What is expected — Working from the records below, return word for word the line that contains "The image size" and each line after it, ending with the last. Skip all pictures.

Dataset entries:
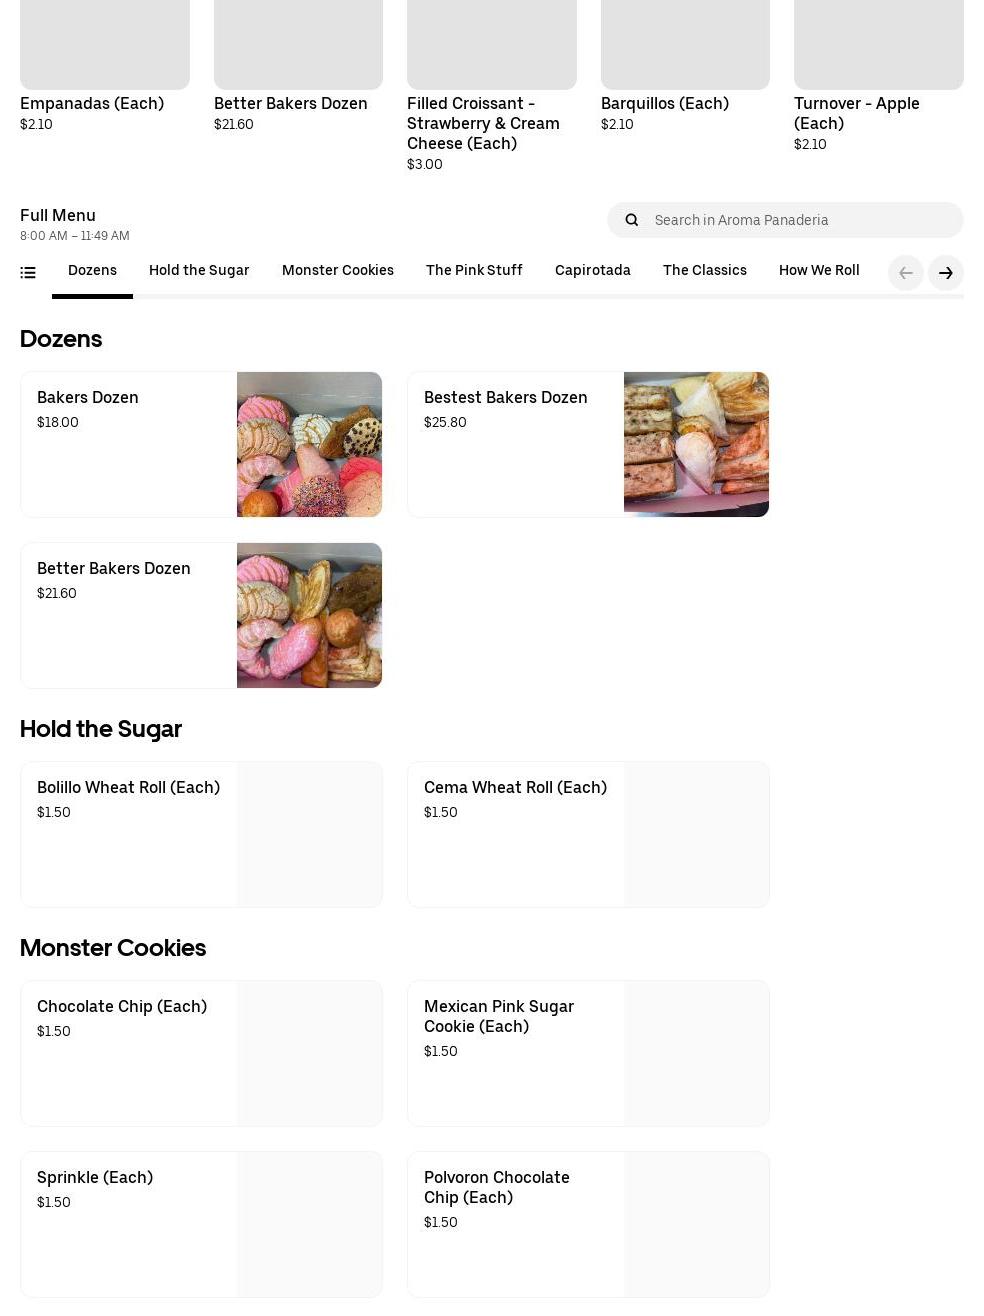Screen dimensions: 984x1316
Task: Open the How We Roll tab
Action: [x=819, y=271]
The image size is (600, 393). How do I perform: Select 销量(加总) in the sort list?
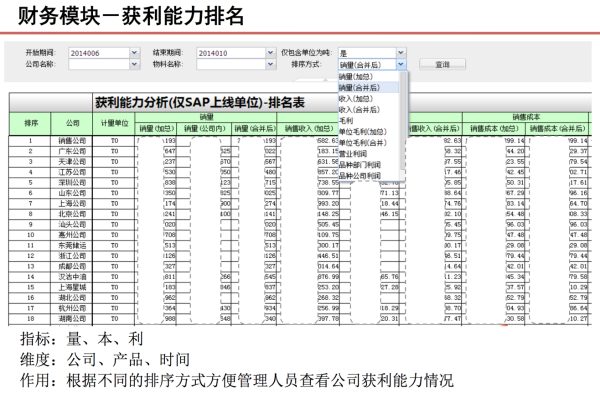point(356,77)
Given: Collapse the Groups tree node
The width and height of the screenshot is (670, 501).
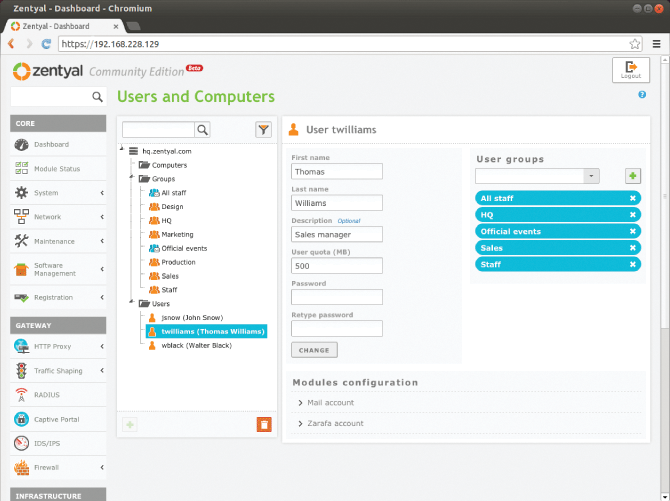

Answer box —
The image size is (600, 393). How do I perform: Select 销量(加总) in the sort list?
point(356,77)
Given: Collapse the Groups tree node
The width and height of the screenshot is (670, 501).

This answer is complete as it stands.